> _THE PROBLEM_
Count the lines of the data that have the word "icon", then report the number without anything else.

> _EXTRACTED INFORMATION_

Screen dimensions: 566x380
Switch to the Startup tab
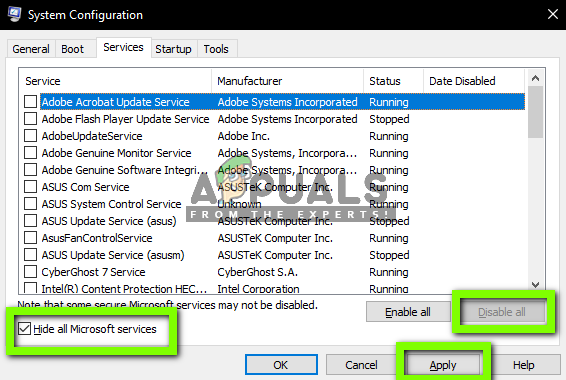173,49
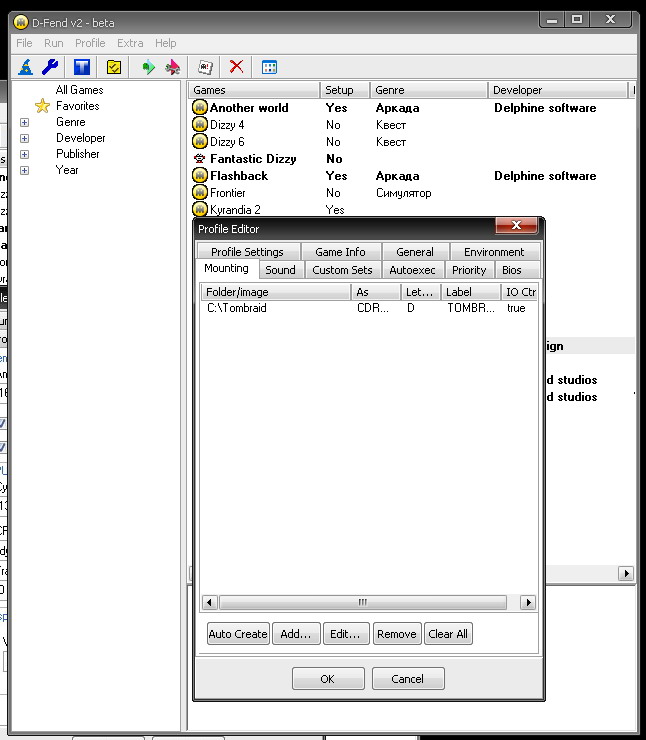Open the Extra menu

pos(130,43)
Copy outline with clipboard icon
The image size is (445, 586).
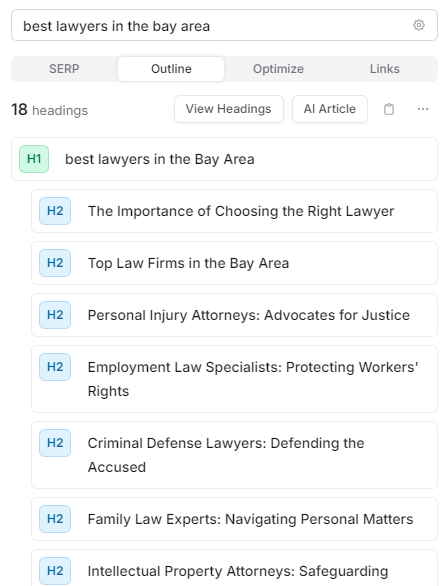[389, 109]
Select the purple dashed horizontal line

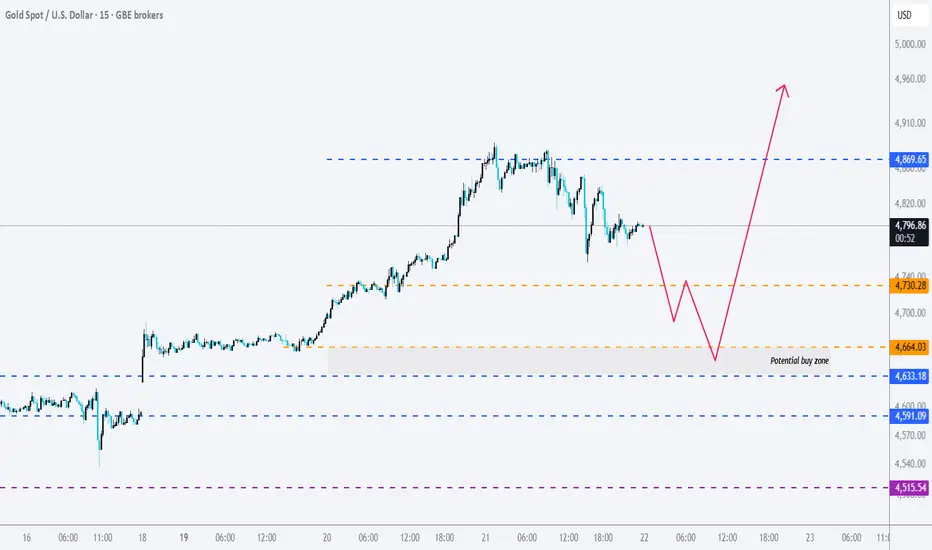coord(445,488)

* * *

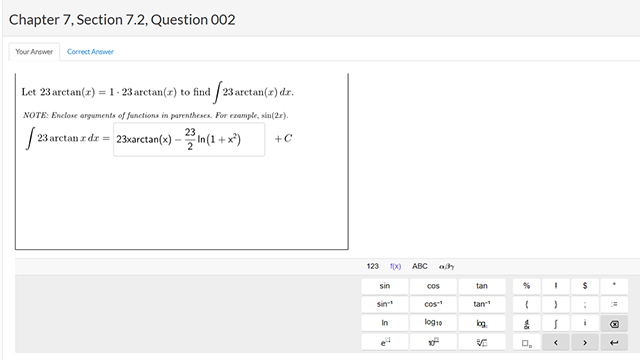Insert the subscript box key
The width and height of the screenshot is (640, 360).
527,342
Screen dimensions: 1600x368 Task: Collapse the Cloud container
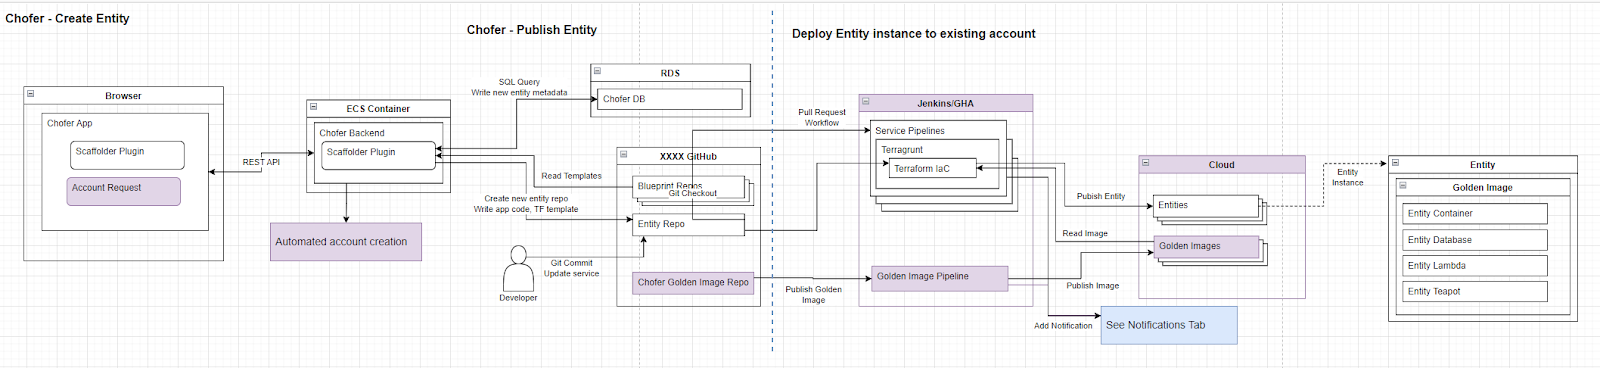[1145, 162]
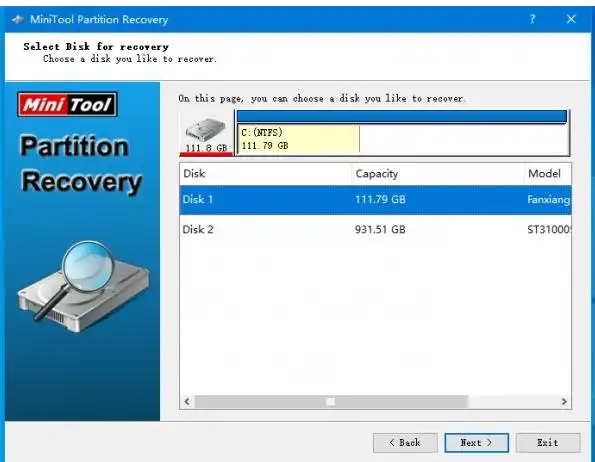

--

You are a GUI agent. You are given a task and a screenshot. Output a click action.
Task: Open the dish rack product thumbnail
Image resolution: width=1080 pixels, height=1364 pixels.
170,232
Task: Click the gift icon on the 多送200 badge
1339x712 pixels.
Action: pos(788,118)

> _FINISHED EXERCISE_
2